Она беспомощно барахталась в объятьях Германа, и все еще верила, что он ее отпустит. И он отпустил. Чтобы сбросить пальто и пиджак. Она успела сделать несколько шагов до двери, а он, несмотря на хромоту, уже был рядом, развернул ее к себе, не дал избежать жадного, скверного, насильственного поцелуя, удерживая за подбородок. Начал заламывать руки, стягивая халат, и совсем озверел, когда лямка сорочки упала, обнажив одну грудь.
— Не надо! — крикнула Аня, отталкивая от себя твердые руки, вернее, пытаясь оттолкнуть.
— Ну как же не надо, — бормотал Герман, крепко прижав Аню к себе, заставляя ее выгнуться, стягивая ей на живот лиф пеньюара, — я же сказал: отказа не приму. Не сопротивляйся. Я очень нежный… когда не сопротивляются.
Но Аня сопротивлялась изо всех сил.
— Ну зачем ты так? Силы тратишь, глупенькая, — шептал Каде ей на ухо. — Грудь какая у тебя красивая, тело какое…
Он принялся шарить ладонью по груди, стискивая ее, и когда Аня с вскриком еще раз попыталась оттолкнуть его, больно сжал губами сосок.
— Филипп! — отчаянно громко закричала Аня.
Каде сгреб ее, поднял легко, как ребенка, и понес в спальню. Бросил на кровать, встал коленями на края, расстегивая брюки. Она рванулась, но он отбросил ее на матрас, попыталась ударить в пах — он поймал ее за ногу, потом перехватил за вторую, притянул к себе, вжимаясь. Повторил со смешком:
— Ну зачем ты так? Я же хотел по-хорошему.

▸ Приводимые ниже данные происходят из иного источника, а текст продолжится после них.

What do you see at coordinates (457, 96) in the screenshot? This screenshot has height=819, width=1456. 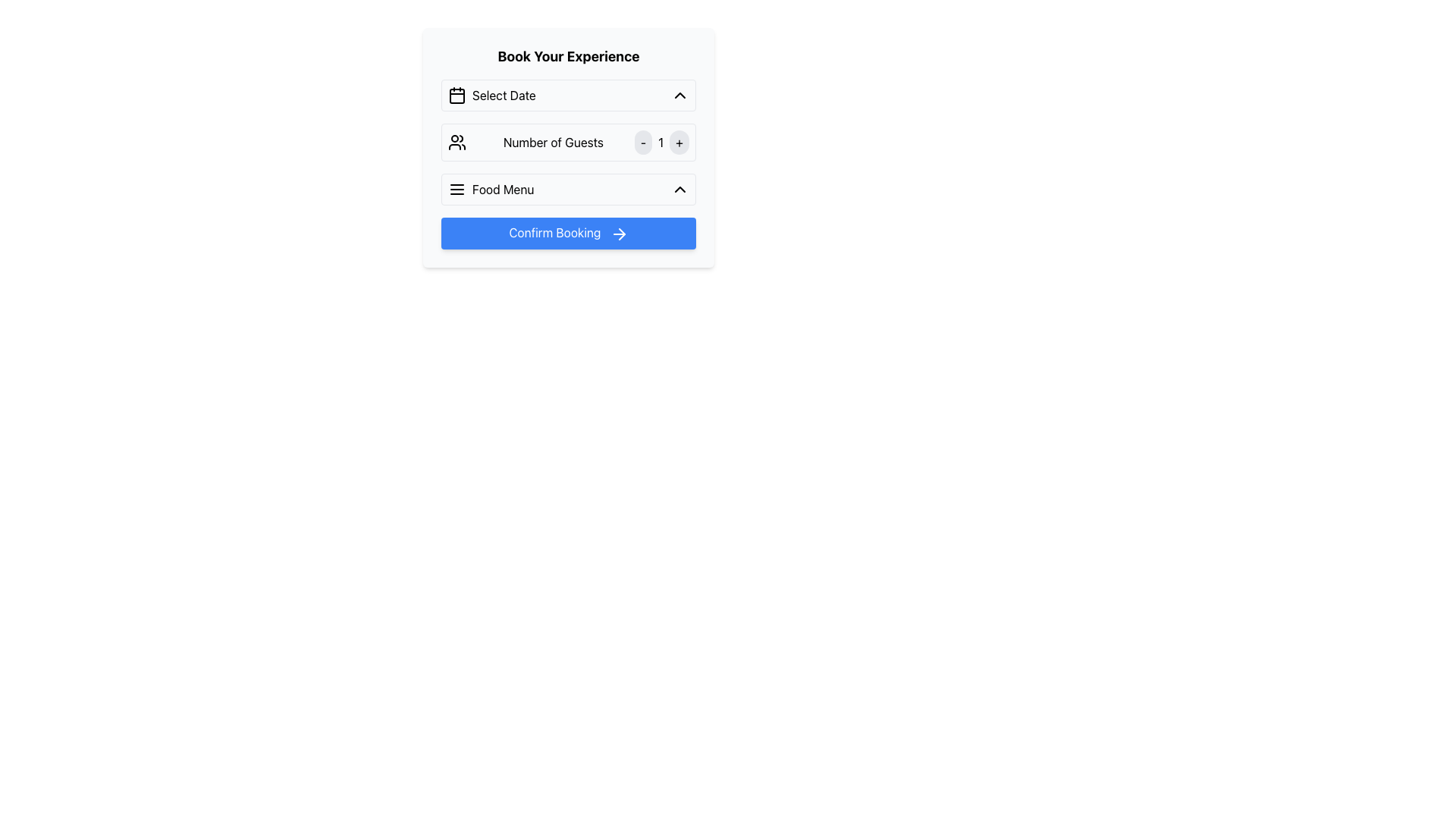 I see `the rounded rectangular decorative graphic element within the calendar icon that represents the date picker feature in the booking form interface` at bounding box center [457, 96].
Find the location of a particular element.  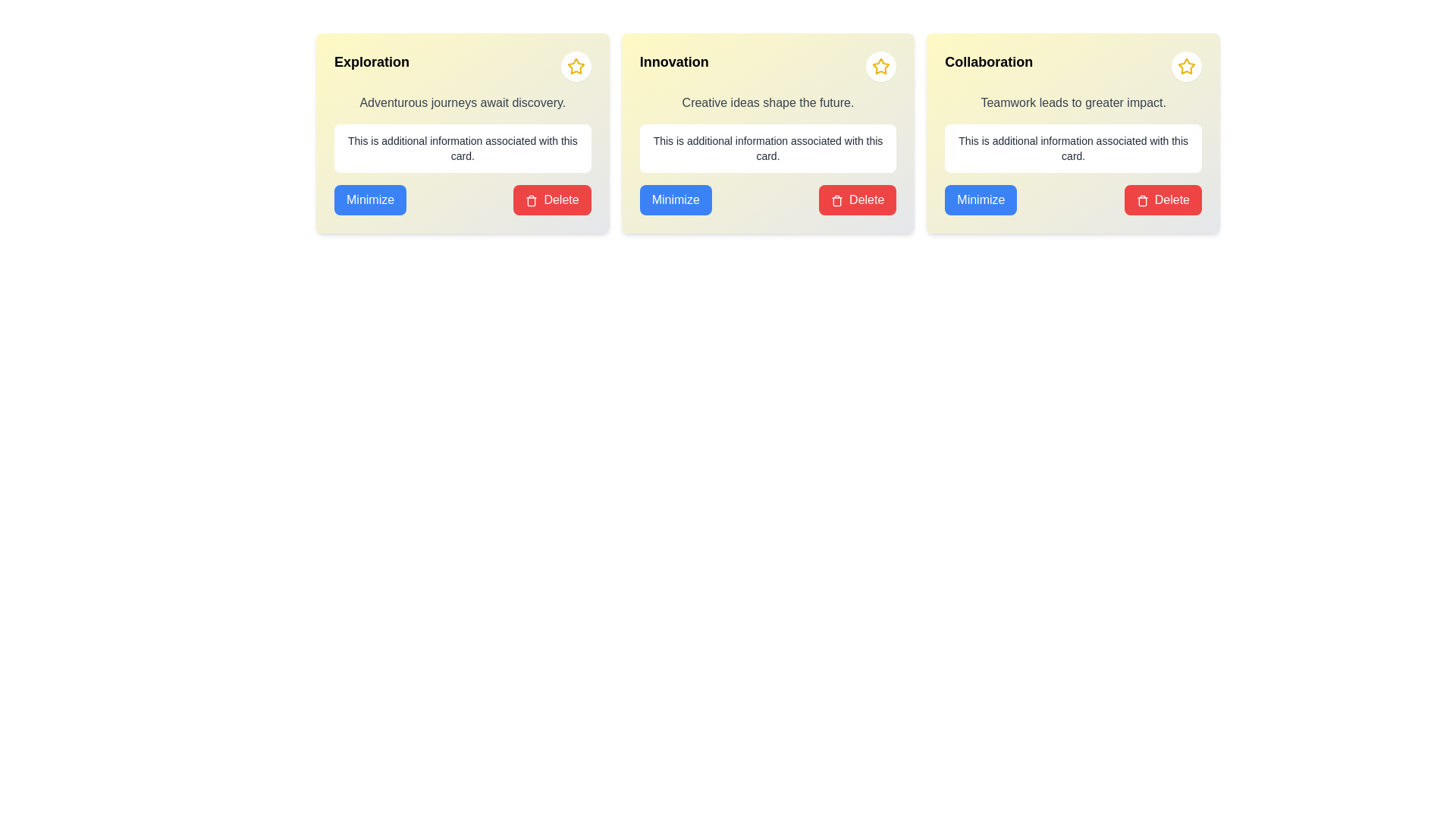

Аня, задыхаясь, цеплялась за рубашку, оттягивала от себя мощное тело, а Каде целовал ее, распаляясь, все сильнее прижимаясь между ног, не обращая на ее борьбу внимания. Она сражалась и думала о том, что Фил был прав, что если Каде ее одолеет, жизнь ее никогда не будет прежней, и она просто не сможет, не сможет…
— Филипп! — снова в отчаянии взвизгнула Аня, осознавая, что дверь заперта, и ее уже не слышно в коридоре.
Яркая вспышка осветила комнату. Еще одна. Аня не поняла, что происходит. Но Каде понял, зарычав, спрыгнул с кровати, чуть не упав, сделал рывок и выбил телефон из рук Фила. Филипп выставил кулаки, размахнулся, попал Каде в челюсть, но тот смел его с пути одним ударом. Фил отлетел в угол, сбивая с тумбочки лампу и электронные часы. Аня попыталась закричать, но только захрипела.